Final frontiers

Reporter

NASA has announced that it’s considering sending a robotic ship to sail the methane oceans of Titan echoing the golden age of maritime exploration — but are there any final frontiers closer to home?

I was in my final year of university when the Huygens probe beamed back pictures from the surface of Titan, Saturn’s largest moon. I, like many others, was captivated by those scenes of dried-up lake beds, river channels and smooth pebbles. There were both striking similarities and alien differences to our own world — and faint echoes of bygone eras of exploration here on Earth.

I was reminded again of this by an excellent recent documentary on BBC Four — Destination Titan — which covered the efforts of the British team led by John Zarnecki who designed the set of instruments that first sampled the then mysterious surface of the moon.

And now this week NASA has announced that it’s seriously considering a project to send a robotic ship to sail the liquid methane oceans of Titan to characterise the moon’s complex organic molecules in detail — offering even stronger parallels to maritime explorers of 16th century Europe.

But in an age where satellites map every inch of the earth’s surface in ever greater detail, and detailed data is available to anyone with a decent internet connection, are there are any ‘final frontiers’ closer to home?

Perhaps. In April this year Richard Branson officially launched his Virgin Oceanic project.
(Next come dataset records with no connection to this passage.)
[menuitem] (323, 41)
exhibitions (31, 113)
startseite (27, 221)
Although clearly riding off the back of the publicity of his Virgin Galactic commercial space venture, Oceanic will not ferry passengers but take a small team of scientists in a submarine to the deepest point of the Pacific Mariana Trench at 11km.

Although humans have briefly touched down to similar depths before with the 1960 Trieste mission, that was in a bathyscaphe sub that essentially just moved straight up & down like a hot air balloon.

Oceanic’s unique design complete with hydroplanes (akin to the wings of  an aeroplane) and thrusters will allow it to ‘fly’ along the bottom of the trench for around 10km collecting video and data from a world that may be teeming with novel biodiversity.  

An even more tantalising project is being led by Professor Damon Teagle of Southampton University who plans to bore down to the centre of the earth to retrieve never before studied rock samples from the mantle. Teagle is currently leading an expedition in Costa Rica to get the first ever samples of the lower oceanic crust — the material lying just above the mantle - and hopes to go deeper, right into the mantle, by 2020.

‘Drilling down and retrieving samples directly from the mantle would provide scientists with a treasure trove comparable to the Apollo lunar rocks, giving insight into the origins and evolution of our planet,’ he said, adding: ‘There is a surprising level of interest from the world’s media and engagement by the general public in this frontier endeavour.’

Teagle says that the basic technology is in place, with the Japanese drilling ship Chikyu. Launched in 2002, it can carry 10 km of drilling pipes and  has a riser system capable of recovering cores from great depths.

However, he says researchers and engineers will have to design and develop new drill bits, lubricants and wireline instruments to make coring into the mantle possible, at pressures as high as 2 kilobars and temperatures up to 300 °C, and beneath about 4 kilometres of water.

Interestingly, the closest we have gone before to sampling the mantle was a project headed by Harry Hess, a founding father of the theory of plate tectonics.

At a US National Academy of Science meeting in April 1958, when defending the project against detractors he said: ‘Perhaps it is true that we won’t find out as much about the Earth’s interior from one hole as we hope. To those who raise that objection I say, if there is not a first hole, there cannot be a second or a tenth or a hundredth hole. We must make a beginning.’